Already on GitHub? Sign in to your account

Get citations using scrapers #858

Open
flooie opened this issue Jan 12, 2024 · 13 comments
Open

Get citations using scrapers #858

flooie opened this issue Jan 12, 2024 · 13 comments
Assignees
Labels

Comments

@flooie
Copy link
Contributor

flooie commented Jan 12, 2024

I'm going to workshop my thoughts on prioritization here - and welcome feedback and thoughts.
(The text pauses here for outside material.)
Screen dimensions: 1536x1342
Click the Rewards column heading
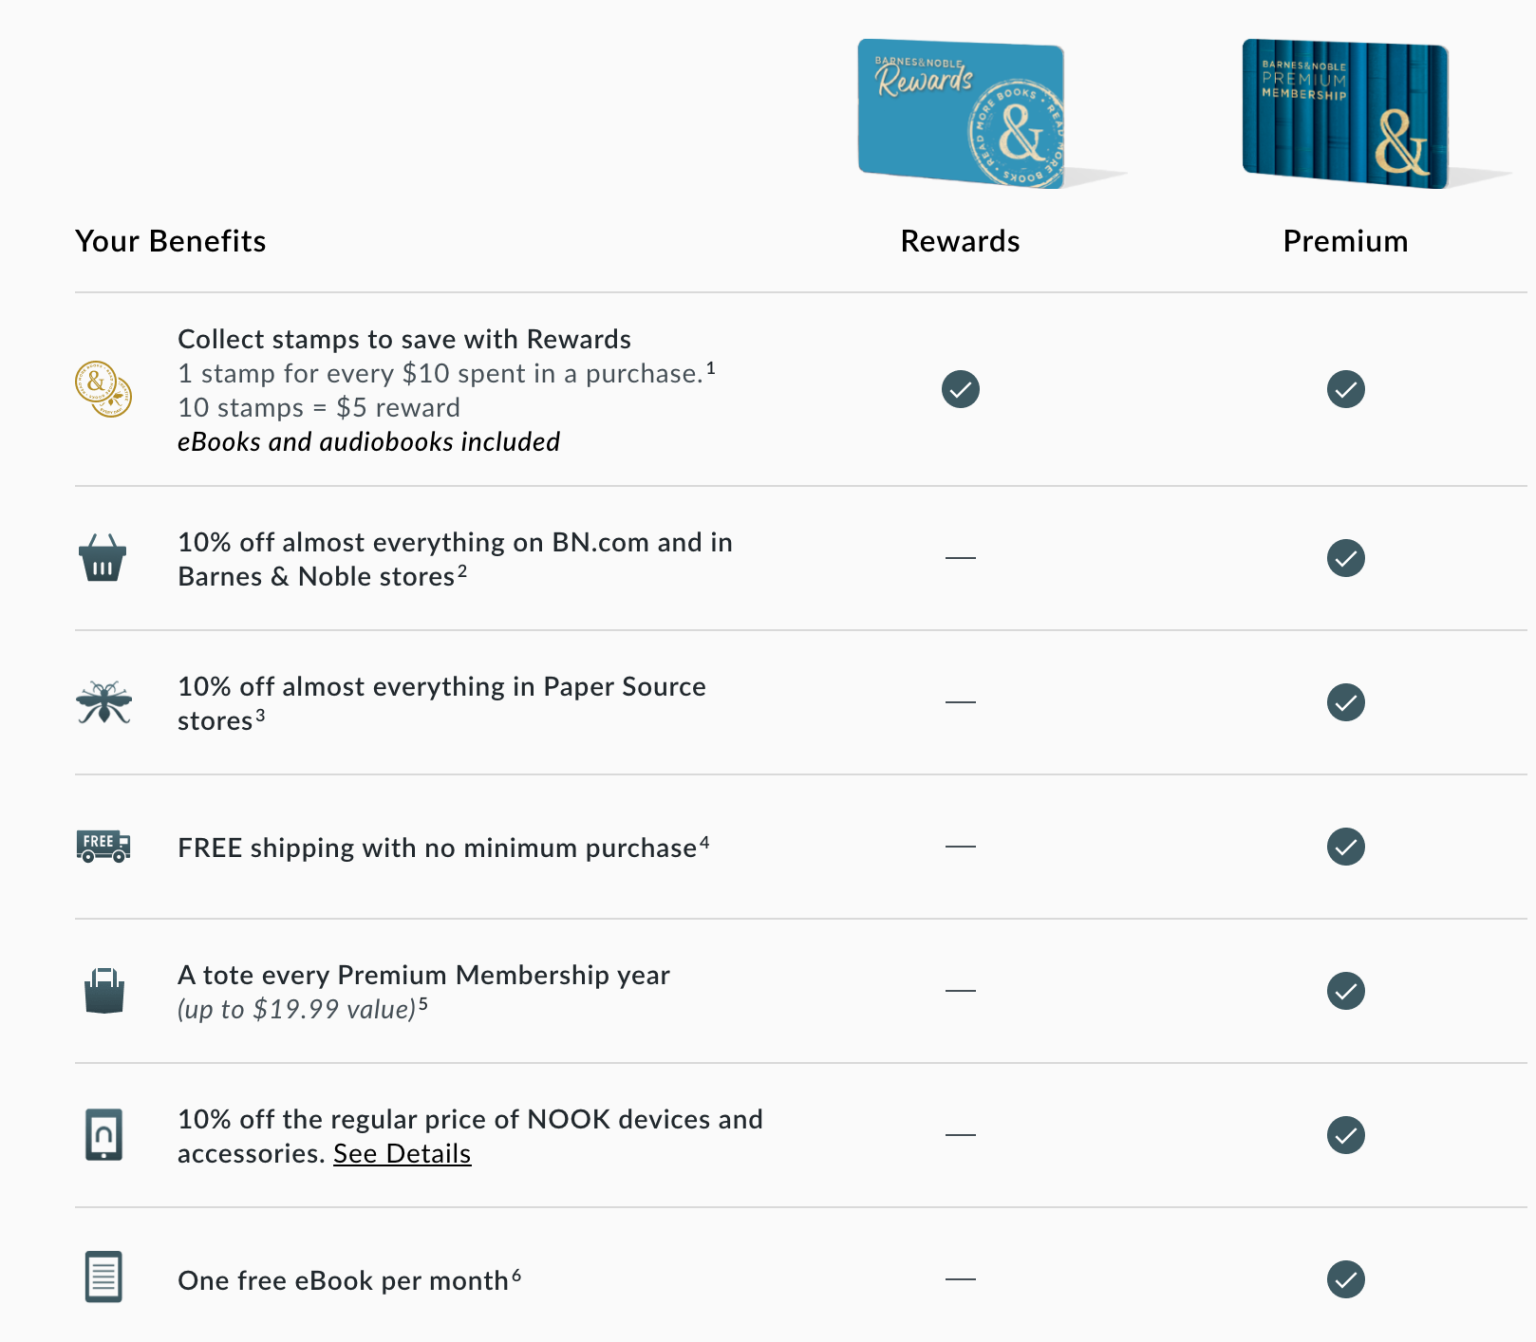click(x=960, y=241)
@flooie flooie self-assigned this Jan 12, 2024
@flooie flooie moved this from 🆕 New to 🏗 In progress in @flooie's backlog Jan 12, 2024
@flooie
Copy link
Contributor Author

flooie commented Jul 19, 2024

@grossir can you please add your suggestion for using back scrapers to collect citations or other material posted later.

@grossir
Copy link
Contributor

grossir commented Jul 19, 2024

Sure @flooie

This would work for sources that have

  1. Have a "citation" column on their HTML pages
  2. The court leaves it as a placeholder for some time, until it populates it

An example is md, compare this 2 images from 2023 and 2024 (the current year), where citations are not populated yet

image
image

The approach is to run the backscraper with a custom caller. Here is some pseudocode

from juriscraper.opinions.united_states.state import md as scraper_module
from juriscraper.lib.importer import site_yielder
from cl.search.models import Opinion, OpinionCluster
from cl.scrapers.management.commands.cl_scrape_opinions import make_citation
import logging


logger = logging.getLogger(__name__)

class CitationCollector:
    def scrape_citations(self, start_date, end_date):
        for site in site_yielder(
            scraper_module.Site(
                backscrape_start=start_date,
                backscrape_end=end_date,
            ).back_scrape_iterable,
            scraper_module,
        ):
            # get case dicts by parsing HTML
            site.parse()
            
            court_id = scraper_module.court_id.split("/")[-1].split("_")[0]
            
            for record in site:
                citation = record['citations']
                if not citation:
                    continue
                
                # get cluster using download_url or hash of the document
                cluster = Opinion.objects.get(download_url=record['download_urls']).cluster
                
                # check if citation exists
                if self.citation_exists(citation, cluster):
                    logger.info("Citation already exists '%s' for cluster %s", record['citations'], cluster.id)
                    continue
                    
                citation = make_citation(citation, cluster, court_id)
                citation.save()
                
    def citation_exists(self, citation, cluster):
        """To implement"""
        return False
    

@mlissner
Copy link
Member

Simple enough. Is it a good idea to analyze this across all states to figure out:

  • Which have it
  • How delayed each is
  • How far back each goes
  • How difficult each is to scrape
  • ?

Thank you guys.

Also, should we spin this off into it's own ticket and task? My hope was to use this issue to discuss high level architecture of a new Juriscraper system, not features we want to add?

@flooie
Copy link
Contributor Author

flooie commented Jul 23, 2024

I have a spreadsheet that looked at each state - and where these citations could be pulled from. In many cases the citations appear later on the scrapers and in others there is a second cite that could be scraped. The two probably are lexis or west cites that could be scraped (maybe).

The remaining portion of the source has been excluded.